EXCERPT PROVIDED —
--

I don't regret doing any of these things. They helped build the foundation for the relationship that we have with our youngest son. But along the way I have carried quite a lot of guilt over not having an attachment with Matthew that mirrors our attachments to our other two kids.

So just like so many other things on this adoption journey, I am learning to let go of that too.


And instead I'm trying to open my heart to the relationship I do have with Matthew: one that is filled with humor, fun, and a sense of presence. When I am with him, I try my best to be very present with him. And when I'm away, I try my best to get the breaks I need and not worry about him and what he's up to. 

There are so many things I could worry about. But by letting go of some kind of forced notion of attachment, I find I can re-orient myself to the relationship I DO have with my child: One that may not look typical but is deep and real in the best way it can be. 


And then I'm free to be Matthew's mama in the best way I know, which I hope is also the best for my sweet boy.

--

WORK ITEM — Set down, word for word, everything in the adoption excerpt above from "I don't regret" down to "of that too.".

--

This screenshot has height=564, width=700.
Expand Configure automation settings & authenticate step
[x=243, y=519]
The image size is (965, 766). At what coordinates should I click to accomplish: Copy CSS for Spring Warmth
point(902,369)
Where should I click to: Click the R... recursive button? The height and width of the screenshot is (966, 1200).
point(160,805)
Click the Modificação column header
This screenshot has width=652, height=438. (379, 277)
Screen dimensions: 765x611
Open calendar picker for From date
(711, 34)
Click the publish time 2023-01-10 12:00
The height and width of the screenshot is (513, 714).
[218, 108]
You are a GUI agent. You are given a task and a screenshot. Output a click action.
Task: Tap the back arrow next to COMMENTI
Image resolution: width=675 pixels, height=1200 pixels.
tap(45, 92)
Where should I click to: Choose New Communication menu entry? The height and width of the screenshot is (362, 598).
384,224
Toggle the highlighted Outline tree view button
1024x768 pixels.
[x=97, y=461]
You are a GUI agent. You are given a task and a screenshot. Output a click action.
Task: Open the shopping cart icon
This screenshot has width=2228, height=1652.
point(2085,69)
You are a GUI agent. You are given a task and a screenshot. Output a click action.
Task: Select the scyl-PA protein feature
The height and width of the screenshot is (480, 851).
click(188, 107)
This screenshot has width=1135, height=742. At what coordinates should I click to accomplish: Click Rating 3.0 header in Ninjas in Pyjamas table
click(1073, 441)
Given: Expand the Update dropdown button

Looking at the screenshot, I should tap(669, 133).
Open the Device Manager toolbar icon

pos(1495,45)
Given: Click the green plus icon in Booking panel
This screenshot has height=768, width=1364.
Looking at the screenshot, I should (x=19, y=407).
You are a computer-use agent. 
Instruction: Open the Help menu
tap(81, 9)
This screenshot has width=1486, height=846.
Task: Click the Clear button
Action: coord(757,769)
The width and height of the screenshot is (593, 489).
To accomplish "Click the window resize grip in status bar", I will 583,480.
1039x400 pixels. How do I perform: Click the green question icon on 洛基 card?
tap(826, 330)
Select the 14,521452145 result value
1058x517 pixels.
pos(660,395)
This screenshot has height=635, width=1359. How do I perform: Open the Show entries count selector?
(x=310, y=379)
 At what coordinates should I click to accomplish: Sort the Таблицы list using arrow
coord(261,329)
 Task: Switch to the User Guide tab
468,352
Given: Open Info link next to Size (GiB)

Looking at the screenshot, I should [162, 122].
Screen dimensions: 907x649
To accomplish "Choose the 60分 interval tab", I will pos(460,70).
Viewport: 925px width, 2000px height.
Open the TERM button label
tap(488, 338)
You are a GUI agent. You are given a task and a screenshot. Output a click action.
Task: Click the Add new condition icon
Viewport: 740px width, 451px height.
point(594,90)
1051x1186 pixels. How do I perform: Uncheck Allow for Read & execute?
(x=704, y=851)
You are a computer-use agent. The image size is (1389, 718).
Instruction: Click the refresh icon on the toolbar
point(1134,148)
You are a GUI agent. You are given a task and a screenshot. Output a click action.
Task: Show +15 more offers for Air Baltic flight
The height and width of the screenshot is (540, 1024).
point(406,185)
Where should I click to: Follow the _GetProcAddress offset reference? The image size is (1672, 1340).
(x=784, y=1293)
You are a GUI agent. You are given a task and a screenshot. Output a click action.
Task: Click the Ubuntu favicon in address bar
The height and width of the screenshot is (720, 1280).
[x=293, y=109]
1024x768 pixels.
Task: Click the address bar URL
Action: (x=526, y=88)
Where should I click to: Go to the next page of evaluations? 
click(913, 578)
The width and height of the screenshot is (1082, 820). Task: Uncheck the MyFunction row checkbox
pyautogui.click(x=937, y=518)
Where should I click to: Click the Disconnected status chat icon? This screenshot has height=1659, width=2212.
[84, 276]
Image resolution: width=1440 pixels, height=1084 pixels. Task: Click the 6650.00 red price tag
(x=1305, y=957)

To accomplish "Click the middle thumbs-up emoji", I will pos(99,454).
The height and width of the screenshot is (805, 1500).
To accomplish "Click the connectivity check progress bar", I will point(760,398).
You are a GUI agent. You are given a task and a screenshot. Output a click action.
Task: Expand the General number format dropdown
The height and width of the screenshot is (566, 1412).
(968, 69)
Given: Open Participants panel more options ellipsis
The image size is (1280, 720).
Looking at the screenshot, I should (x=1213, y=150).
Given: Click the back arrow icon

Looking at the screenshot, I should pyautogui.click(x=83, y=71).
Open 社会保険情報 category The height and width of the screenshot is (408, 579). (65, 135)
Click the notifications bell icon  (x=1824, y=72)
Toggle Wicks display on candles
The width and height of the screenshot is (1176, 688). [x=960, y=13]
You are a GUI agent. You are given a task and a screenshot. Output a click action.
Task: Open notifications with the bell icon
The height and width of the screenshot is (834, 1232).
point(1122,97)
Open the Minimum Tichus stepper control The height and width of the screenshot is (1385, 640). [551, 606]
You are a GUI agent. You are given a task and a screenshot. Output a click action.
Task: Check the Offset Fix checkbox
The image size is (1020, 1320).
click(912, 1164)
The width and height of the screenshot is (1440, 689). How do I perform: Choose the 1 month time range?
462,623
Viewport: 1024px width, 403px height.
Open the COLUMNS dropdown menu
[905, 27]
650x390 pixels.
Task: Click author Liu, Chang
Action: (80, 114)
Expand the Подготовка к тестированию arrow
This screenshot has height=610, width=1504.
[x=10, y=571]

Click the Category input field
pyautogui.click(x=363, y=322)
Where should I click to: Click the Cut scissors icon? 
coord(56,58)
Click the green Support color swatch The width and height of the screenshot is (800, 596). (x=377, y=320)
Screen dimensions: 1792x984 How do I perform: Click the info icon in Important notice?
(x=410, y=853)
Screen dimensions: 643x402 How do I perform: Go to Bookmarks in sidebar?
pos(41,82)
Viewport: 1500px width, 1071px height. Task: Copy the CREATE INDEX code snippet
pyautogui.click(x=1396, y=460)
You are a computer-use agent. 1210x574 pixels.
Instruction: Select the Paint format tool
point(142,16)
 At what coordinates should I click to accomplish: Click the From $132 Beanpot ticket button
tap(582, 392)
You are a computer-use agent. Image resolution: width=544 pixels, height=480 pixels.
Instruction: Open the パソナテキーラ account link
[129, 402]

--

THE COMPLETED TASK —
I don't regret doing any of these things. They helped build the foundation for the relationship that we have with our youngest son. But along the way I have carried quite a lot of guilt over not having an attachment with Matthew that mirrors our attachments to our other two kids.

So just like so many other things on this adoption journey, I am learning to let go of that too.